I'm afraid, though, that the idea is more fun than the actual story. There are plenty of jokes as you go along, and some suspense based on how closely the author bases some of this on actual historical events (Prince Albert dies young, but how young--and does he STAY dead?).
One of the jokes, naturally, is Victoria's famous "we are not amused." Here it is uttered by a celebrity stand-in for Victoria, and has to be explained to the Queen:
"Do I say that?" she said.
"I think it has been known, ma'am," replied the Prime Minister. "I believe you were once quoted in letters as having said it in response to a ribald aside made by one of the grooms-in-waiting."
"Was I? But I like ribald jokes, as you well know."
"Indeed, ma'am, but I do believe that in that instance you were speaking for the ladies around you, in the event that they might have been scandalised by the unsavoury humour, hence your use of 'we', which was not in this instance a case of you employing the majestic plural, though it seems to have been interpreted by wider society in this manner."
There's plenty of gore, several fight scenes (one in which a disguised Queen is cheered on by the other demon fighters as "Tora...Tora....") and in addition to the prime minister, referred to by Victoria as "Lord M," it turns out that the Queen also has a "Q," the "Quartermaster" who makes elaborate secret weapons for demon fighters.
If those kinds of jokes don't make you groan enough, try some of the dialogue between Lord Quimby, who studied voodoo in Jamaica, and his revenant man-servant Perkins.

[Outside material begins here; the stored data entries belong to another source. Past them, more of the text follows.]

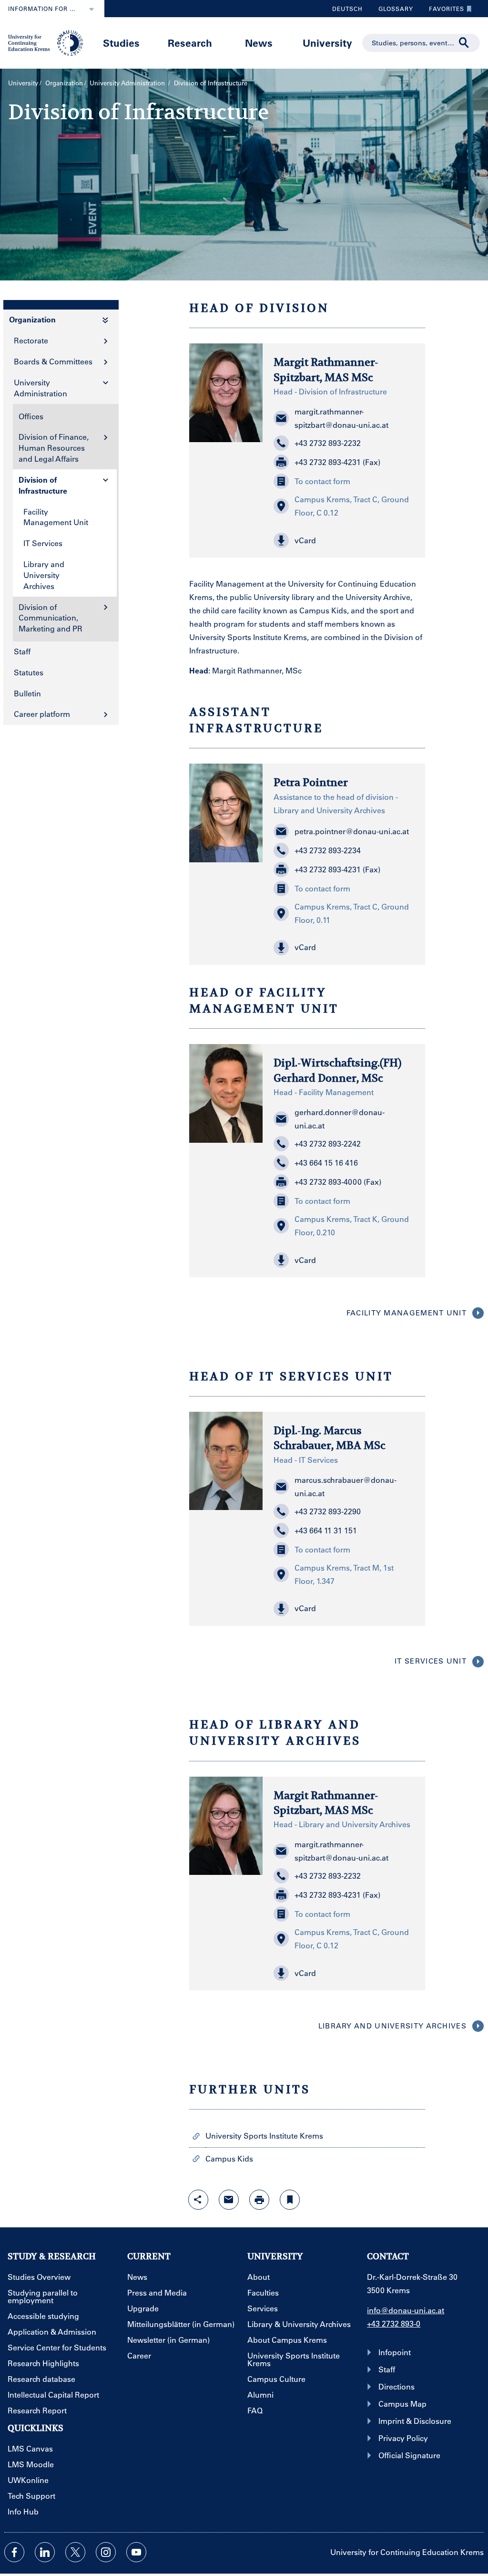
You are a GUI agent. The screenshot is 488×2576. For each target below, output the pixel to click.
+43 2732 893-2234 (328, 850)
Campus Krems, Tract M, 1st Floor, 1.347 (344, 1574)
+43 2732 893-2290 (328, 1511)
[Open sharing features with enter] (198, 2200)
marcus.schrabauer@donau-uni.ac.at (345, 1486)
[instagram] (106, 2552)
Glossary (392, 11)
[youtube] (136, 2552)
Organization (64, 83)
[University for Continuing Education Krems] (46, 42)
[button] (344, 540)
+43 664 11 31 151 (326, 1530)
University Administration (128, 83)
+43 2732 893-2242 (328, 1143)
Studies (121, 42)
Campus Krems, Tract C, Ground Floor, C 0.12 (352, 505)
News (259, 42)
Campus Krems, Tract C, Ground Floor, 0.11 (352, 913)
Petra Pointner (311, 782)
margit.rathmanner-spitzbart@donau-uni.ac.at (341, 418)
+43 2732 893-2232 (328, 443)
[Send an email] (229, 2200)
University (327, 42)
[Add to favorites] (290, 2200)
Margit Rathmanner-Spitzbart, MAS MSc (326, 369)
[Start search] (464, 43)
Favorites (443, 11)
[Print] (259, 2200)
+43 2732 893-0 (393, 2323)
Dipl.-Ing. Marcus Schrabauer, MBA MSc (330, 1438)
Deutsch (347, 8)
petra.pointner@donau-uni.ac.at (352, 831)
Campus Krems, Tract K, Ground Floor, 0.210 (352, 1225)
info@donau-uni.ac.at (405, 2310)
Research (190, 42)
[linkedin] (45, 2552)
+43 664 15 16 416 (326, 1163)
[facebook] (14, 2552)
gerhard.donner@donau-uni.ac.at (340, 1118)
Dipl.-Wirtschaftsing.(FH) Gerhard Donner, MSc (337, 1070)
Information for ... (41, 8)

At a climactic moment when Quimby is defending Perkins from the forces of (even greater) evil, he
"used every ounce of pugilistic experience he had ever acquired at Harrow, then at Oxford, to deliver an uppercut.
His pugilistic experience at these establishments, however, bordered on the non-existent. And rather than sending Conroy crashing back into the benches as had been his intention, he hardly even rocked the man."
And if that dialogue doesn't fulfill all your masochistic urges for the day, there's a running gag (puns intended) about Perkin's leg coming off.
The fish-out-of-water joke of zombies, demons, and other assorted supernatural beings (some of them with ninja skills) inhabiting Victorian England quickly gets old, so the second part of the book focuses on Victoria's skills as a demon-fighter, and the secret about her that could shake the kingdom. Or, as is far more likely in this book, bite it in the butt.